AFAIK, the only way to get those assemblies apart is destructively.  Unlike the 10" and 12", the half-nut operating lever never got modified so that the lever was held to the shaft with an oval head machine screw.  In the case of your carriage drive gear box, unless there is something wrong with it that is not visible in your photos, I don't see any reason to disassemble it.

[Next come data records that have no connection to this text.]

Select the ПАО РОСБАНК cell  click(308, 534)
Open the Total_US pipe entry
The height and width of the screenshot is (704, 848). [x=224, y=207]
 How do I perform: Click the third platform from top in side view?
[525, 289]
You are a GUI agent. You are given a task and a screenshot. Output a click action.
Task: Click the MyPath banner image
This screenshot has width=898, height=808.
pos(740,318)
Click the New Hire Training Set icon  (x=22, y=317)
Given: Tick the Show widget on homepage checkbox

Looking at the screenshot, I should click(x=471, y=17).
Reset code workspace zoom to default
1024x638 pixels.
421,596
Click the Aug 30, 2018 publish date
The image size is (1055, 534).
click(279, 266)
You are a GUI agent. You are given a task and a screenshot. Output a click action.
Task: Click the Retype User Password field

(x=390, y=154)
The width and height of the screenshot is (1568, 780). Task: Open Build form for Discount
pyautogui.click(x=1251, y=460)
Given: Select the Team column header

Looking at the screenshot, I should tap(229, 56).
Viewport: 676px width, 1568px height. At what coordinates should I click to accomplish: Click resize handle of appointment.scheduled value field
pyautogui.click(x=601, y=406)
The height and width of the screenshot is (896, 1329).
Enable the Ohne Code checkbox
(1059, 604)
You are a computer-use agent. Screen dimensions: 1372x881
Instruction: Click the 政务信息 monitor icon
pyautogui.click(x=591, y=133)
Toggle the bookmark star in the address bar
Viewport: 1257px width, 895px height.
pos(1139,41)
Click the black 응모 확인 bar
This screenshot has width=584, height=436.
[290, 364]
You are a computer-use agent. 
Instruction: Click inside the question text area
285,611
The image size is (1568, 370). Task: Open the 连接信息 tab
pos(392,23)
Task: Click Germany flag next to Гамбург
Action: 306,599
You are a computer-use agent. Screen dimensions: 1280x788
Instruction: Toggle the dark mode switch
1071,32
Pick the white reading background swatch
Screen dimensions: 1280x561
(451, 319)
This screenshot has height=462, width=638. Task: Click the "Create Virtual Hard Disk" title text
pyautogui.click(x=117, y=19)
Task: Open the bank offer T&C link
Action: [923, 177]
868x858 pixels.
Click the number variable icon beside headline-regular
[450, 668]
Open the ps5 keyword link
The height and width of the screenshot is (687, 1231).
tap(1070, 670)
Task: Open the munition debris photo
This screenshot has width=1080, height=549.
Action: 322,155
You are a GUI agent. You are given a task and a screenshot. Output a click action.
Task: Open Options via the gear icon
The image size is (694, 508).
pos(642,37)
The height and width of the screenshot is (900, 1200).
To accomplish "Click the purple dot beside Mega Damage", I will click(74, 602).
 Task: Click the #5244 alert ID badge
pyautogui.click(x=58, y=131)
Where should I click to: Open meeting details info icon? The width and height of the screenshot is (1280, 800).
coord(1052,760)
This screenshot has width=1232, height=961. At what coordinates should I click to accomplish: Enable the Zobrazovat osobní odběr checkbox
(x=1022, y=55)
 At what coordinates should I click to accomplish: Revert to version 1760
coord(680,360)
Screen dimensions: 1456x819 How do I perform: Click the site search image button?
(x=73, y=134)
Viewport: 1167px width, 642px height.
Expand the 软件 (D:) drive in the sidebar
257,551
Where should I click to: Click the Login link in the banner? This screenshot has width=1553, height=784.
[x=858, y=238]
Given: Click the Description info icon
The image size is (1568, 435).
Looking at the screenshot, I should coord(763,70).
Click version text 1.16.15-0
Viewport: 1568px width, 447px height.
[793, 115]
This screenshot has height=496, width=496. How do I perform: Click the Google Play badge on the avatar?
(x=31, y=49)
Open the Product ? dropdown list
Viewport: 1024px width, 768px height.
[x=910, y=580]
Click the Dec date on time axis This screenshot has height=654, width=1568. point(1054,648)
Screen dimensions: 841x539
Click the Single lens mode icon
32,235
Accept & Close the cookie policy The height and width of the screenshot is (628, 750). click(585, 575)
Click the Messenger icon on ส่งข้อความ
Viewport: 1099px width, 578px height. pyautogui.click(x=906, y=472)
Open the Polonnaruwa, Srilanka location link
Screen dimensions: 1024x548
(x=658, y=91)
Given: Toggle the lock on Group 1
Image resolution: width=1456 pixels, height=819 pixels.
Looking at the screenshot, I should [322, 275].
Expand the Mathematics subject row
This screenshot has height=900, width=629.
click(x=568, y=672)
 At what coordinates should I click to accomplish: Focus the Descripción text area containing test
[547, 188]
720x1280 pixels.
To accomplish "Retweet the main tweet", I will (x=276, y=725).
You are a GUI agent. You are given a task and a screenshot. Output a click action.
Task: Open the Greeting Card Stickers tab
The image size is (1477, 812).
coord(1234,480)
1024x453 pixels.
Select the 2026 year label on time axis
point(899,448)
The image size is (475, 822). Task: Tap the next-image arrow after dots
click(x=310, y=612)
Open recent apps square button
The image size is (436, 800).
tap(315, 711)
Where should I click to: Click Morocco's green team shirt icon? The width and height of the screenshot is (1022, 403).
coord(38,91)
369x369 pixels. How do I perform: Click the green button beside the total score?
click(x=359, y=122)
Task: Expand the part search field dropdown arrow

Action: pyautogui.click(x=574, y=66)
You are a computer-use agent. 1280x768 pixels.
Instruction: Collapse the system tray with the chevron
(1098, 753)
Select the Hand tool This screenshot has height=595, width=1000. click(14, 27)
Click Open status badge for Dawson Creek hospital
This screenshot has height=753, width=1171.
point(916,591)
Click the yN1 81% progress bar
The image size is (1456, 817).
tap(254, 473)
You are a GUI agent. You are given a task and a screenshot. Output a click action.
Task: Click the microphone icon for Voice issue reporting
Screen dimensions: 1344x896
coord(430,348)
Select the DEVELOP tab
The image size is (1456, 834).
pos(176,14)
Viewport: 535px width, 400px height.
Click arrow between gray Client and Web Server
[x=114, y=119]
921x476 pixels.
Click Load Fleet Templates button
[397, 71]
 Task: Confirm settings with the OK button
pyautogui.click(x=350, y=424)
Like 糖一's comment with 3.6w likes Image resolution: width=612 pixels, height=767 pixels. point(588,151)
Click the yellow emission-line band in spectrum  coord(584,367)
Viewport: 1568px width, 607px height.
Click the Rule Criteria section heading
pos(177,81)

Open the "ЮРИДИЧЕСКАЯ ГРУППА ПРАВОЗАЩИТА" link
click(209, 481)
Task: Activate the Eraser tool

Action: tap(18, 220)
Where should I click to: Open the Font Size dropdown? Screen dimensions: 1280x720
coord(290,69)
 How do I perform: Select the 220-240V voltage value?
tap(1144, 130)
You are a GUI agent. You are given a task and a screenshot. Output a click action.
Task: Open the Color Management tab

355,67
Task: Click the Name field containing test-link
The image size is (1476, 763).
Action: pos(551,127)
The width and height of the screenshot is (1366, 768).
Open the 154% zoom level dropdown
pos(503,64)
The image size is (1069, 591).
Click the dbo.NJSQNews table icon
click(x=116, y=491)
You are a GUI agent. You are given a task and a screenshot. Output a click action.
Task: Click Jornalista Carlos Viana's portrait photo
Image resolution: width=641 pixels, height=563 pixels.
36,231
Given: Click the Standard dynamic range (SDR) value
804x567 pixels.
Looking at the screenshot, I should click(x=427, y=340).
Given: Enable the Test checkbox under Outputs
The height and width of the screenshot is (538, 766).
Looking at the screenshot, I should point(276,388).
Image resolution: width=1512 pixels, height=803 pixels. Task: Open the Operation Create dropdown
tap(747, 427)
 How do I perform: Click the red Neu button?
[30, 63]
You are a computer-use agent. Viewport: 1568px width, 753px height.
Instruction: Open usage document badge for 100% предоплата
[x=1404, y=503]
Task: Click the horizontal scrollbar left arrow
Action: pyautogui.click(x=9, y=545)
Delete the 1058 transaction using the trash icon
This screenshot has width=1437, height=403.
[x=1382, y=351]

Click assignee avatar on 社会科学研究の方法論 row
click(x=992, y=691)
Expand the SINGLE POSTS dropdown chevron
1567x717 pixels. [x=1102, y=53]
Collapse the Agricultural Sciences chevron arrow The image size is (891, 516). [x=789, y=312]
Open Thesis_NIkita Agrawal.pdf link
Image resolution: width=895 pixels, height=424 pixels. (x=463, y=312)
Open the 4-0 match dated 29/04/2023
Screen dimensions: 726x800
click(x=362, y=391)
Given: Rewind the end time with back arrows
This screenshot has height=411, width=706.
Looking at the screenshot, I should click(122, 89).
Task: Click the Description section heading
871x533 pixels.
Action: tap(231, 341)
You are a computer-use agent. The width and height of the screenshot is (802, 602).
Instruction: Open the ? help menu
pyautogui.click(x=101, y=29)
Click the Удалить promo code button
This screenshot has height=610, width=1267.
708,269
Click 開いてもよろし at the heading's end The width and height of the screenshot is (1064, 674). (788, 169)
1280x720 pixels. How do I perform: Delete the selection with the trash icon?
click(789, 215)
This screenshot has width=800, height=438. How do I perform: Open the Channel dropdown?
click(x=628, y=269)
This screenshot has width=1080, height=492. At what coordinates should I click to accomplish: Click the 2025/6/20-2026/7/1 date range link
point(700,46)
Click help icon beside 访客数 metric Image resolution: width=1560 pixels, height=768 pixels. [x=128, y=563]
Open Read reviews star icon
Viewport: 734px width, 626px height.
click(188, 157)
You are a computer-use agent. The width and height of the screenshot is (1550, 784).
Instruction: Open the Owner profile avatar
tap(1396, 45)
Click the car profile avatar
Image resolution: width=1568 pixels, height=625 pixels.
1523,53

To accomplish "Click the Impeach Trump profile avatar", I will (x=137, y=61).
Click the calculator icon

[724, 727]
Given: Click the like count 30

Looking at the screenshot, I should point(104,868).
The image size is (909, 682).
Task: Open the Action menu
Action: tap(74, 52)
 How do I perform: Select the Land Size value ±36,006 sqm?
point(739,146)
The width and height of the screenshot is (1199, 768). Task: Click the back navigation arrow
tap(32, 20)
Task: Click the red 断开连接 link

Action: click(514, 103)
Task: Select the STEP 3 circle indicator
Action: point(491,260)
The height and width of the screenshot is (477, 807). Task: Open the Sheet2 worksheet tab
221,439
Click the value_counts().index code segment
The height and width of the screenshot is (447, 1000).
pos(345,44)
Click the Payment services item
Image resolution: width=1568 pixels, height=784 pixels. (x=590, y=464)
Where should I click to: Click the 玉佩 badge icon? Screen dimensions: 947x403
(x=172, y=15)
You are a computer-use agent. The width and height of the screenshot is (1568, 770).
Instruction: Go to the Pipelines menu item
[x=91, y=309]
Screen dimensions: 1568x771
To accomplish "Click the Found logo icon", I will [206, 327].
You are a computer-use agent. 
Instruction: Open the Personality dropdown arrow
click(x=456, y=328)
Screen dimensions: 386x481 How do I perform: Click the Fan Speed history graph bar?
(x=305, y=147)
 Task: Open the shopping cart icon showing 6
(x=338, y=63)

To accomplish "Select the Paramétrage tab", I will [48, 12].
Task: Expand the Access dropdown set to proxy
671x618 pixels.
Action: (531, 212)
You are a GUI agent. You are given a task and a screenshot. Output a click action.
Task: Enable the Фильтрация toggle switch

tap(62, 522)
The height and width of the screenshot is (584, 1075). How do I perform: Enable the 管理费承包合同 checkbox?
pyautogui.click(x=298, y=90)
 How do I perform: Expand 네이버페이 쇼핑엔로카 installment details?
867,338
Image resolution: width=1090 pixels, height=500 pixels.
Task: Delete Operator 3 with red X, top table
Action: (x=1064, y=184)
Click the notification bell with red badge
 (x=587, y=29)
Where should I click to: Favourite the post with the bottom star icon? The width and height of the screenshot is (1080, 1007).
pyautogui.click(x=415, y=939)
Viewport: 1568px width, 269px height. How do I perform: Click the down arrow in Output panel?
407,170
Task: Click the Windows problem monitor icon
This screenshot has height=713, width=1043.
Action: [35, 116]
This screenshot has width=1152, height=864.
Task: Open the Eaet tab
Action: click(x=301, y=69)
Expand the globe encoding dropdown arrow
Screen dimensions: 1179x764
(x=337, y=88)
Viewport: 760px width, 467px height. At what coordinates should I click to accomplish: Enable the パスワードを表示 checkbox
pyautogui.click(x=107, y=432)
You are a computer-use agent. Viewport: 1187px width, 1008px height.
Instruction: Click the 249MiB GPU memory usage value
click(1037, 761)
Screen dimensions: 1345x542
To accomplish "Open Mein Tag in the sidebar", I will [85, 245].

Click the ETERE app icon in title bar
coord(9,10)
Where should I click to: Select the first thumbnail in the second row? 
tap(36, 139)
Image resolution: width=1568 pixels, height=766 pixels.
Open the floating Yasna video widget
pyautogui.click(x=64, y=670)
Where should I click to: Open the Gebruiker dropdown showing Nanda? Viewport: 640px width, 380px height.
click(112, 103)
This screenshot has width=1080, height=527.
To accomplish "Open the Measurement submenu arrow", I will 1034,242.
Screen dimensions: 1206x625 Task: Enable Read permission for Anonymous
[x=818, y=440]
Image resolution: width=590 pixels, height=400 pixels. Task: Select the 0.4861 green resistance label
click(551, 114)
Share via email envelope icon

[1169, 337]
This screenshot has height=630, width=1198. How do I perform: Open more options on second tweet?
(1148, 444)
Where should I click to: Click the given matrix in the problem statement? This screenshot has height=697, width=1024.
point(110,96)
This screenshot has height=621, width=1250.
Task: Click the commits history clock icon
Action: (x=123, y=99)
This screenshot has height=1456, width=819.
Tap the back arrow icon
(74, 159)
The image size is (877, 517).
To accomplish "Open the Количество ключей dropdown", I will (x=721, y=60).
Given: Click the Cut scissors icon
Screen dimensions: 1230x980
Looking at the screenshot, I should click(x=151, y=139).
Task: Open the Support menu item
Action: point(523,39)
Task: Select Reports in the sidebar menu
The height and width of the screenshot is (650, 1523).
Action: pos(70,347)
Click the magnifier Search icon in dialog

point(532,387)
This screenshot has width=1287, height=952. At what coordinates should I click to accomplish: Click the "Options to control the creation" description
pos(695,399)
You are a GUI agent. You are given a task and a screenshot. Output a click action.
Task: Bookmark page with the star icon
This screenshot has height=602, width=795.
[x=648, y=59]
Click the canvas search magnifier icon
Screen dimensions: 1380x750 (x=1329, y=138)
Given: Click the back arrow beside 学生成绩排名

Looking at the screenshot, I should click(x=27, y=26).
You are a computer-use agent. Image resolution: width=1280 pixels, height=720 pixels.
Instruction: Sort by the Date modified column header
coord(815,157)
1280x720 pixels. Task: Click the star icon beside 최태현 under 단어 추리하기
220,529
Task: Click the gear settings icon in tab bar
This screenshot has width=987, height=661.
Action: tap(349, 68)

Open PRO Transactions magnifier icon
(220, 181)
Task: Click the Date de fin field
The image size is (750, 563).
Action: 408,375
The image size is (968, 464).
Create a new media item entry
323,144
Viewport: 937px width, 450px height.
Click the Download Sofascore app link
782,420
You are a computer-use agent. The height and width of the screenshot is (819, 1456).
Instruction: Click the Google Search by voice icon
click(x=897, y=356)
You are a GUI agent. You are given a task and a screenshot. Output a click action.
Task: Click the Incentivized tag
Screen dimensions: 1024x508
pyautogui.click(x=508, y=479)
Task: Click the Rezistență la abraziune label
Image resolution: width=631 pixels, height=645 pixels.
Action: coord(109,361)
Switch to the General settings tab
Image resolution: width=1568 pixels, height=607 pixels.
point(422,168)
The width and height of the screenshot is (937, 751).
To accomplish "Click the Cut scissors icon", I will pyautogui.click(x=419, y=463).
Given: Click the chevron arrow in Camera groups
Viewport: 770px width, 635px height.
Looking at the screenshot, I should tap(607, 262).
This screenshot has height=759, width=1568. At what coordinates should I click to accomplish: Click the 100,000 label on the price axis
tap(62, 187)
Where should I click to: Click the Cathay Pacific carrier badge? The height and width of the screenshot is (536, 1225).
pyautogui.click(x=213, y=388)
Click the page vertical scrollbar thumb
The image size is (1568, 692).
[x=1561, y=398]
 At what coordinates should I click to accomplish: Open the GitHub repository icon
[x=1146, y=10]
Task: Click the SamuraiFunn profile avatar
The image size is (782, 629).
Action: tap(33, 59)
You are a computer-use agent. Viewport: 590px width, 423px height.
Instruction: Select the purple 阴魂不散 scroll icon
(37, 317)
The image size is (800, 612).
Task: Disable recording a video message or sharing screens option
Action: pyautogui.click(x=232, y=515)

The half nuts and half nut guide were revised around 1940.  Last I heard, Clausing still had both of the revised parts available.


----------



## wa5cab (Sep 25, 2020)

Also, Zamak is not considered a "pot metal".  Pot metal has no fixed formula and was so-named because it consisted of whatever scraps were lying around the shop.  Typically, it contains a significant percentage of lead, which is not a constituent of any of the various versions of Zamak.  The specific version that Atlas used is Zamak V.   The "pot metal" claims date from the early 1930's and were typically pushed by one of Atlas's competitors, whose name I won't mention.  But they certainly lost a lot of business to Atlas.  The "Zinc Pest" problem, caused by impurities in the Zinc feed stock, certainly caused some problems for Atlas.


----------



## WCraig (Sep 25, 2020)

topcat41468 said:


> where I could find an M6-13A


Check with Joel at MyMachineShop.net.  He has many more parts than are listed on the web site:





__





						Volusion Demo Store
					





					www.mymachineshop.net
				




Craig


----------



## chippermat (Sep 25, 2020)

Is there a reason the slot/window in the M6-13 couldn't be widened to the dimension of the M6-13A?


----------



## WCraig (Sep 25, 2020)

chippermat said:


> Is there a reason the slot/window in the M6-13 couldn't be widened to the dimension of the M6-13A?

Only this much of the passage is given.